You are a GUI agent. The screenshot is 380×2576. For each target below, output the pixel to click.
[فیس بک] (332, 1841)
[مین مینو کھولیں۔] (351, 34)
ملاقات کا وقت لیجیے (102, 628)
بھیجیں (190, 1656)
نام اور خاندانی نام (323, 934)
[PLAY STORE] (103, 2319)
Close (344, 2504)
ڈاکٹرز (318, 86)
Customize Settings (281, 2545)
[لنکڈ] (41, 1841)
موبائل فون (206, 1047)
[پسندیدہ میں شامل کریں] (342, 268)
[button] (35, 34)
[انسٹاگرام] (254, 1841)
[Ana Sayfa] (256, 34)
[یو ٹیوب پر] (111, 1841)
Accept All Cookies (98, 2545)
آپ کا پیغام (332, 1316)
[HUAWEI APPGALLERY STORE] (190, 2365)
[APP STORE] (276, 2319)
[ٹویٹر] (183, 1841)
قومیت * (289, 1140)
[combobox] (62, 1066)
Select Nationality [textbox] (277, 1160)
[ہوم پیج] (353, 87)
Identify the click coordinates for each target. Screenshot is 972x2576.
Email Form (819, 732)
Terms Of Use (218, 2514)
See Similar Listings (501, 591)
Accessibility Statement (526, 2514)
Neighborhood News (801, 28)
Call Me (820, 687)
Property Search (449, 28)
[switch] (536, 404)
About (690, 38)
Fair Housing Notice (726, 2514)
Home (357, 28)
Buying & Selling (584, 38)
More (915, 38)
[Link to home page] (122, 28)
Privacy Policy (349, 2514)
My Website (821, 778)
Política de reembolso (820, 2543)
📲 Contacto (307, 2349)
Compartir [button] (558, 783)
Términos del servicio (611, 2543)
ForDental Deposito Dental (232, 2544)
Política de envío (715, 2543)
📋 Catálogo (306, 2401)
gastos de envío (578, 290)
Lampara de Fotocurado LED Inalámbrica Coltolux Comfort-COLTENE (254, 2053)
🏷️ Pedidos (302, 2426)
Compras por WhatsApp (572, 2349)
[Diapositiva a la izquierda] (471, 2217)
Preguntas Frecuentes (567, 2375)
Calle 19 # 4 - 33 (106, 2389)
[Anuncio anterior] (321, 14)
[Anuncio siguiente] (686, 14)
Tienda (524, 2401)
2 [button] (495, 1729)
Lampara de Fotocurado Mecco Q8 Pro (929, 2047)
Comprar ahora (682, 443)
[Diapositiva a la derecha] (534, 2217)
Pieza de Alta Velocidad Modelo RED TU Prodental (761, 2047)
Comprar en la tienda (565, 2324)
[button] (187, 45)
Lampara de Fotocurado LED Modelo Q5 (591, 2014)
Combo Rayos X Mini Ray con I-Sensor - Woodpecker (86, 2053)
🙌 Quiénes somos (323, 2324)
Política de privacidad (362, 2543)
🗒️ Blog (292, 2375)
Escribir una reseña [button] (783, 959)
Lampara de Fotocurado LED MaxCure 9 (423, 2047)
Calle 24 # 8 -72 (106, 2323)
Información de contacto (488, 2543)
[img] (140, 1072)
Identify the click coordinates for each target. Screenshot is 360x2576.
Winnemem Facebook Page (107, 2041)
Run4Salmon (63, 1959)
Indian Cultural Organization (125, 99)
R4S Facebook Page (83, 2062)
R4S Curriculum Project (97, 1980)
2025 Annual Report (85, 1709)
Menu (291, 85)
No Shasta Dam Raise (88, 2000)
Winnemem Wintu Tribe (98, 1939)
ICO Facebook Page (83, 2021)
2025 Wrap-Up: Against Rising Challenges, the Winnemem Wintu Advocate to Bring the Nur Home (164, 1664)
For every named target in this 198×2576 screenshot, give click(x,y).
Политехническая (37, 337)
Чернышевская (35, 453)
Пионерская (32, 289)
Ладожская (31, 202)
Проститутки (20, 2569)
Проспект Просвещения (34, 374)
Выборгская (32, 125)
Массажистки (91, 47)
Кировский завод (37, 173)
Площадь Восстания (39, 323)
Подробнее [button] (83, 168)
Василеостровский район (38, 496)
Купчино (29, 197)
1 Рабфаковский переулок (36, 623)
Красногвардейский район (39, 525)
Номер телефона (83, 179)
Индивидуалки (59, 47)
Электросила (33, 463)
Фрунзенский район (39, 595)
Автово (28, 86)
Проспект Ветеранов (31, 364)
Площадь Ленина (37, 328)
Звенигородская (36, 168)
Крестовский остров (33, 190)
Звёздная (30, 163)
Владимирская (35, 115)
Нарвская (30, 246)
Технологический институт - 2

^^^^

## Exercise objective:
Anywhere the listing shows the word "STORE", copy the full line.

## Response box:
[PLAY STORE] (103, 2319)
[HUAWEI APPGALLERY STORE] (190, 2365)
[APP STORE] (276, 2319)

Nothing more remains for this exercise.